--- EXERCISE OBJECTIVE ---
Each line that has the string "agent" must be copied from the records below.

--- PROVIDED INFORMATION ---
· · · ·
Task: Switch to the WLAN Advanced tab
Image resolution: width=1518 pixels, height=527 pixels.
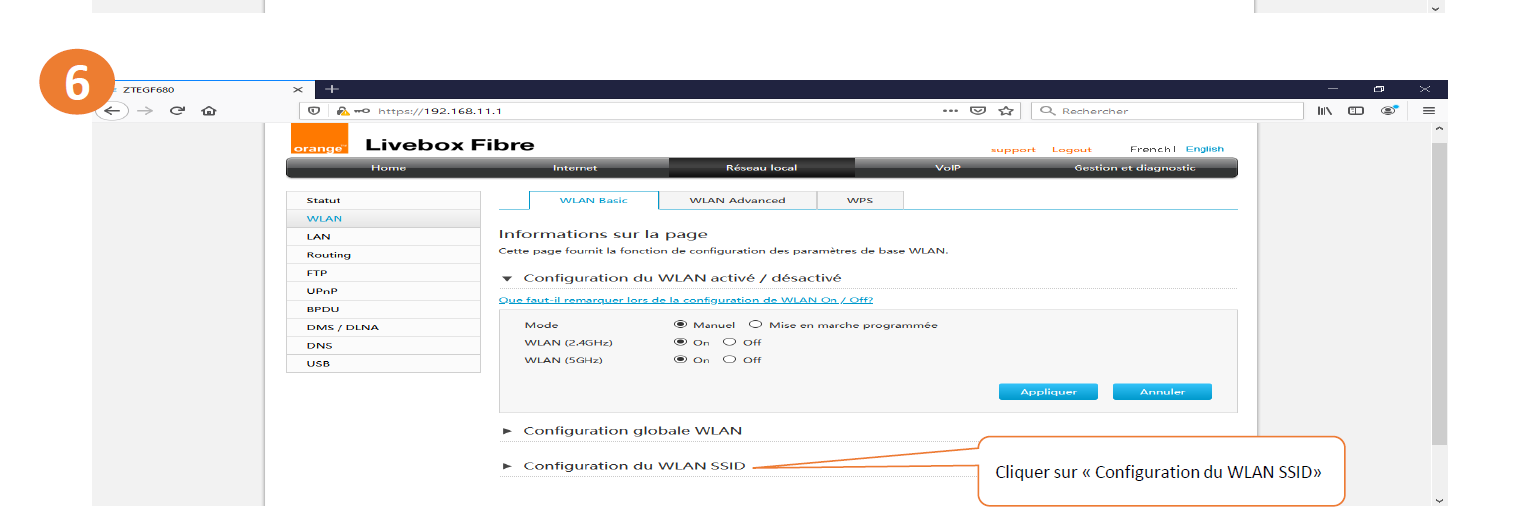Action: 737,200
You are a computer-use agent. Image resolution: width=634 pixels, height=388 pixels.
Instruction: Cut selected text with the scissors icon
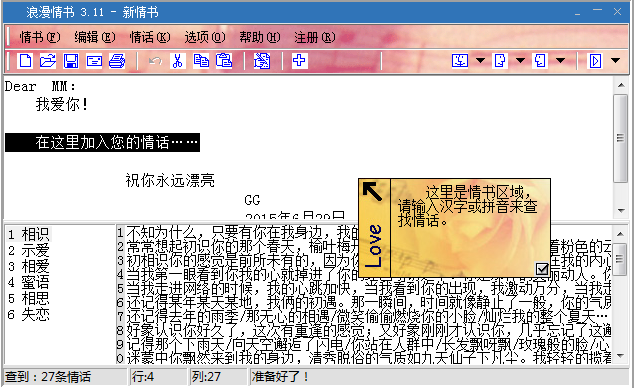(178, 61)
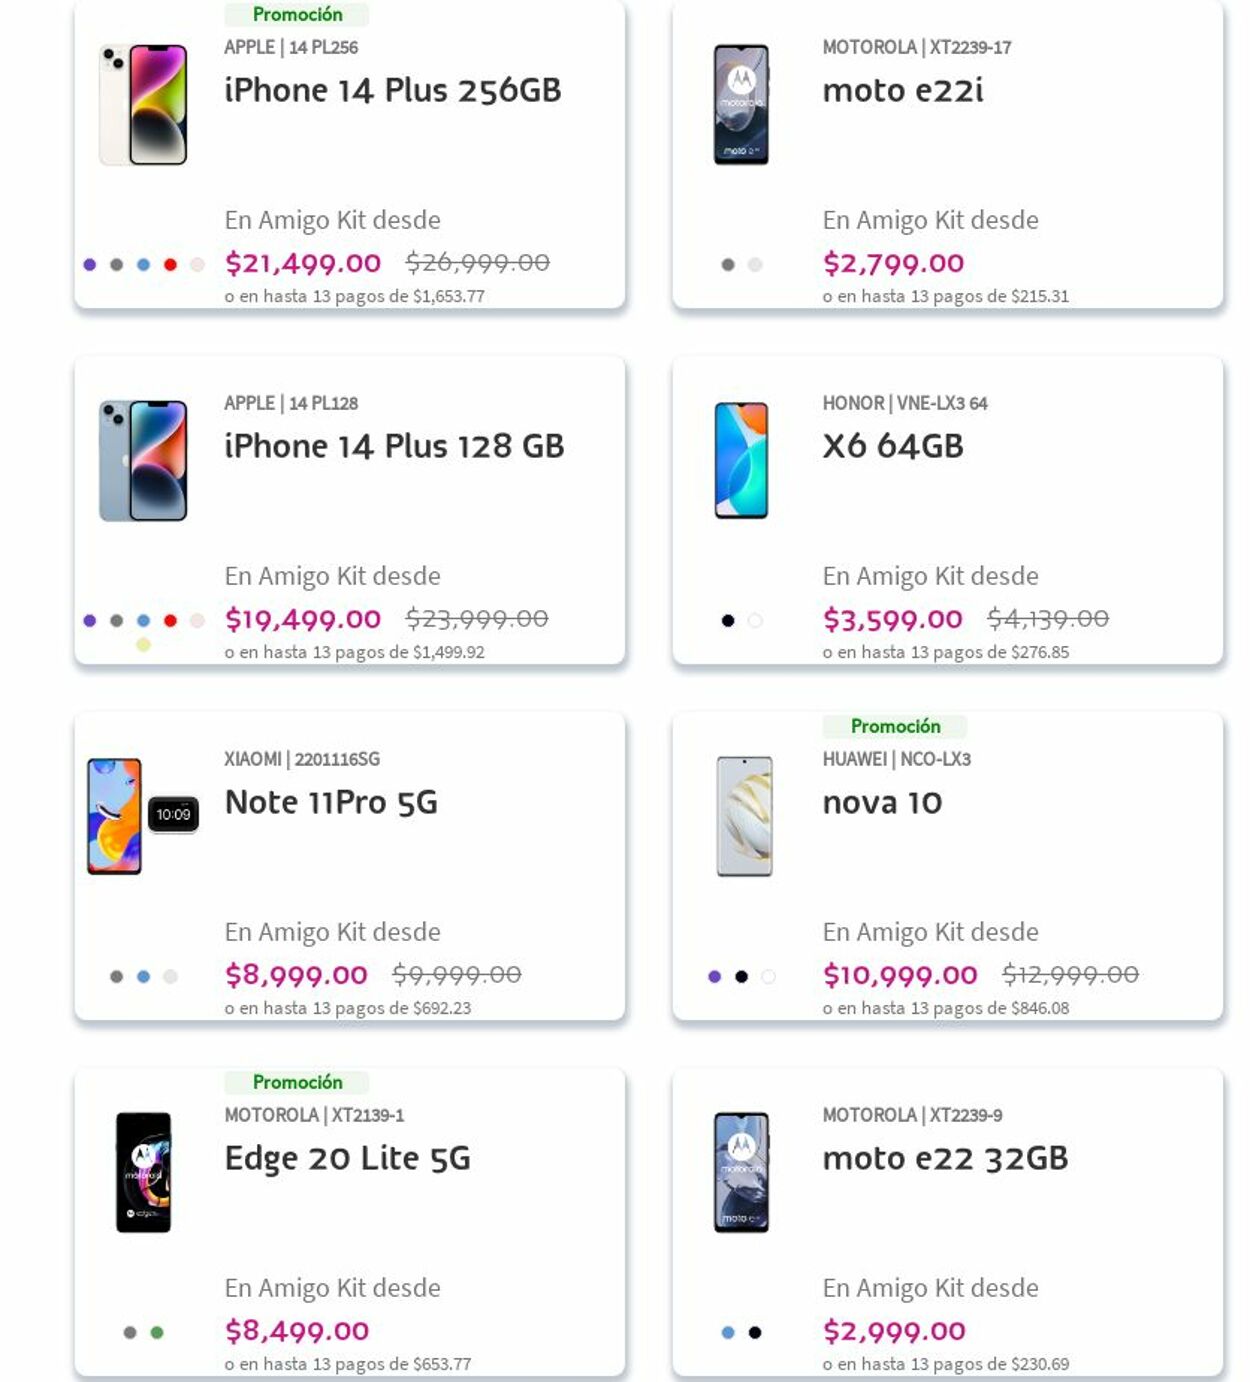Open the Note 11Pro 5G product image
The image size is (1250, 1382).
(x=143, y=816)
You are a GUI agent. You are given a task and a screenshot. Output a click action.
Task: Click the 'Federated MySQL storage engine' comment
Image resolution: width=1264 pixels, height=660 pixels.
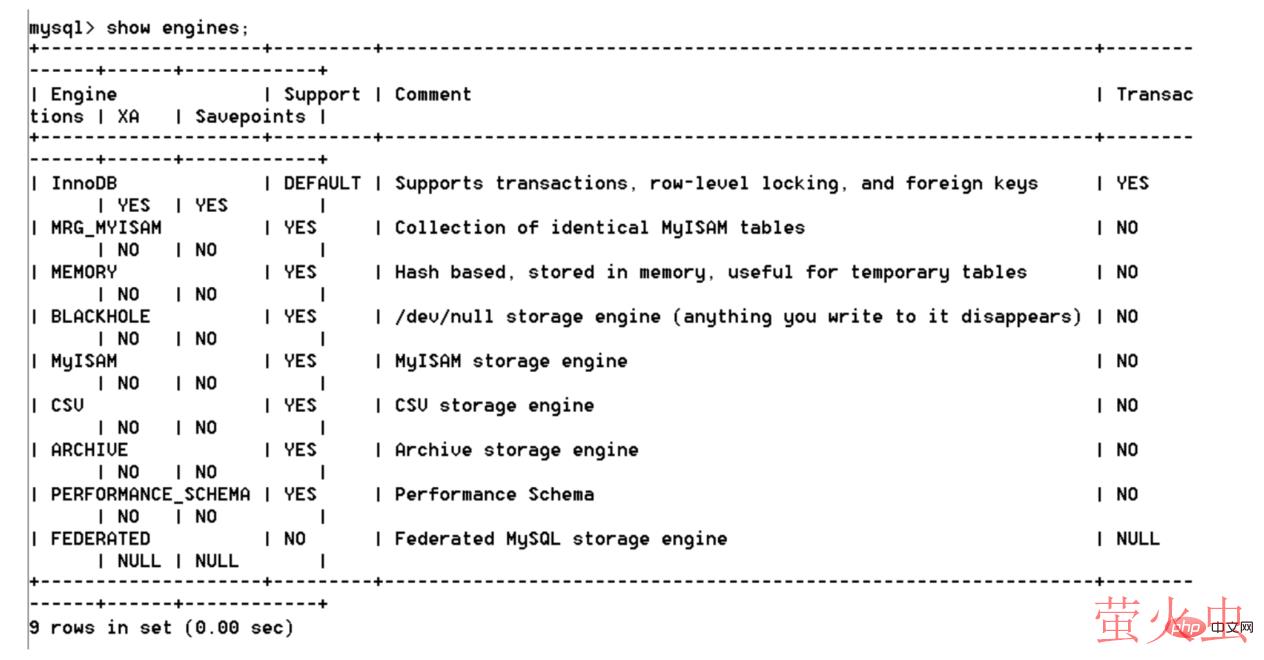[560, 539]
· · · ·
--- EXPECTED OUTPUT ---
You are a computer-use agent. Image resolution: width=634 pixels, height=388 pixels.
You are a GUI agent. You are given a task and a screenshot. Output a click action.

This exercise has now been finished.